Attitude Hero Award: Ruth Coker Burks, the woman who cared for more than a thousand gay men dying of Aids
Ruth Coker Burks may not see herself as a hero, but we beg to differ.
By Steve Brown
Ruth Coker Burks has been honoured with the Hero Award at the Virgin Atlantic Attitude Awards 2019, powered by Jaguar.
In the 1980s, during a time when doctors and leaders of the world were refusing to help those with the virus, a then 25-year-old took it upon herself to care for those who had been shunned and disowned by the own families during their last days.
After a chance meeting with a gay man rejected by his family and dying of Aids in hospital, Ruth spent years meeting Aids patients, providing care and medicines for those who need it and eventually burying more than 43 victims of the virus.
Sometimes dubbed the ‘Cemetary Angel’, Ruth became a beacon of hope in these mens’ darkest of hours, laying many of them to rest in her own family burial plot.

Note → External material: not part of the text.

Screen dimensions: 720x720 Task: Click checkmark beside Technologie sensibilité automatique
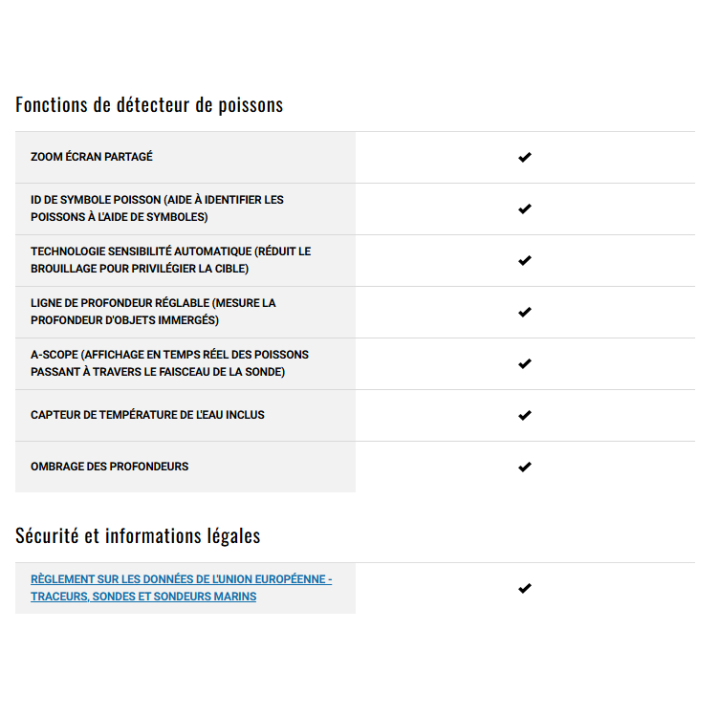pyautogui.click(x=524, y=261)
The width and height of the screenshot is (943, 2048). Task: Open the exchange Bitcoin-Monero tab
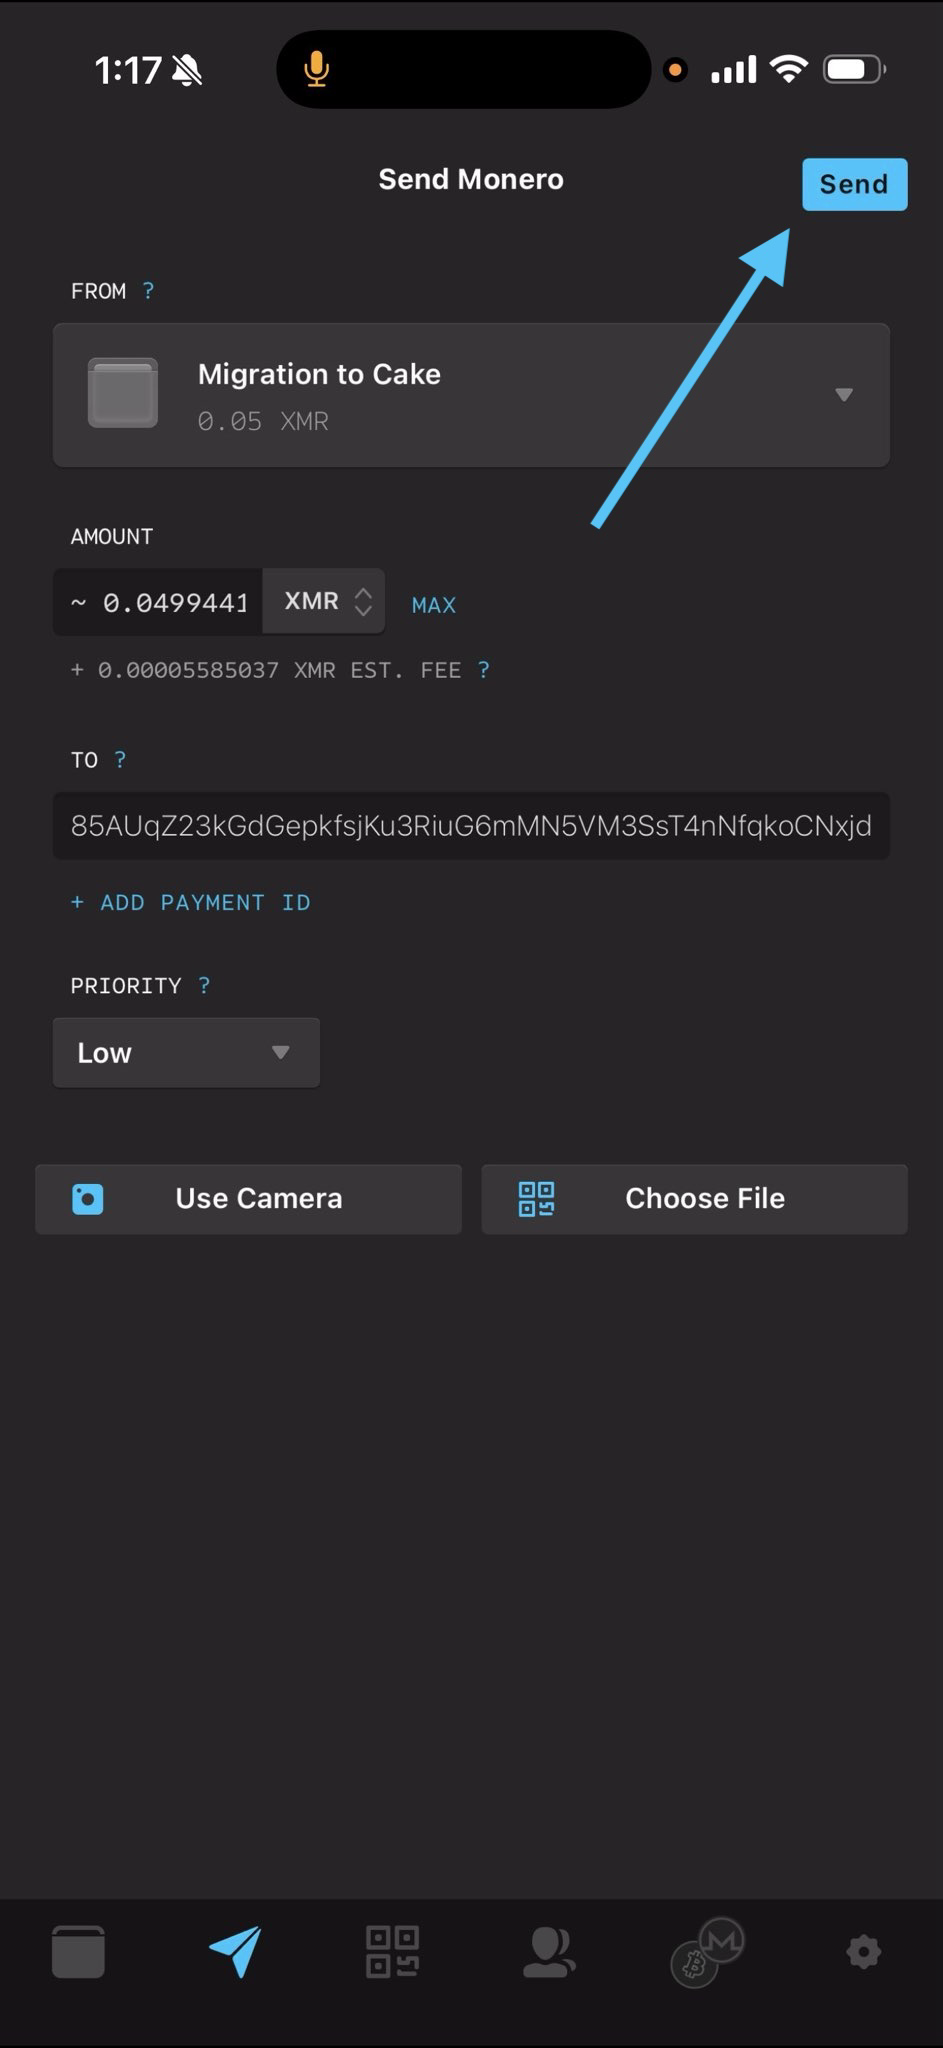click(x=707, y=1951)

“Who’d have thought that I’d have a cemetery where I would be able to bury so many whose family didn’t want them,” Ruth says in the Attitude Awards issue – available to download and to order globally now.
“There are 43 [men buried there] that I know of, but my daughter thinks there are way more than that. People would call and say, ‘My lover died and I have his ashes, can I put him in the cemetery?’
“I’d go, ‘Sure, walk around and wherever you come upon a site that feels right, that’s yours. One time, I had a young man and he had his partner’s ashes, his partner’s partner before’s ashes and somebody else’s.”
Ruth has continued to dedicate more than three decades to raising awareness as an activist, humanitarian and motivational speaker – and notably served as a White House consultant on Aids education during Bill Clinton’s presidency.
“It makes me uncomfortable because I’m not a hero”, Ruth says of receiving an Attitude Award for her years of selfless activism.
“I just what everybody should have done, but didn’t”.
Ruth’s Hero Award was presented to her at the Virgin Holidays Attitude Awards, powered by Jaguar via a special video message from Clinton himself, who paid tribute to Ruth’s tireless work to improve the lives of those living with HIV.
“Thankfully, through the dedication of people like Ruth and so many other heroes, and HIV diagnosis is no longer a death sentence, and our society has come a very long way towards treating those who hate HIV-positive with the respect and the love they deserve”, Clinton said.
“But in those desperate early days, thank God Ruth Coker Burks was there to stand up against fear and stigma”.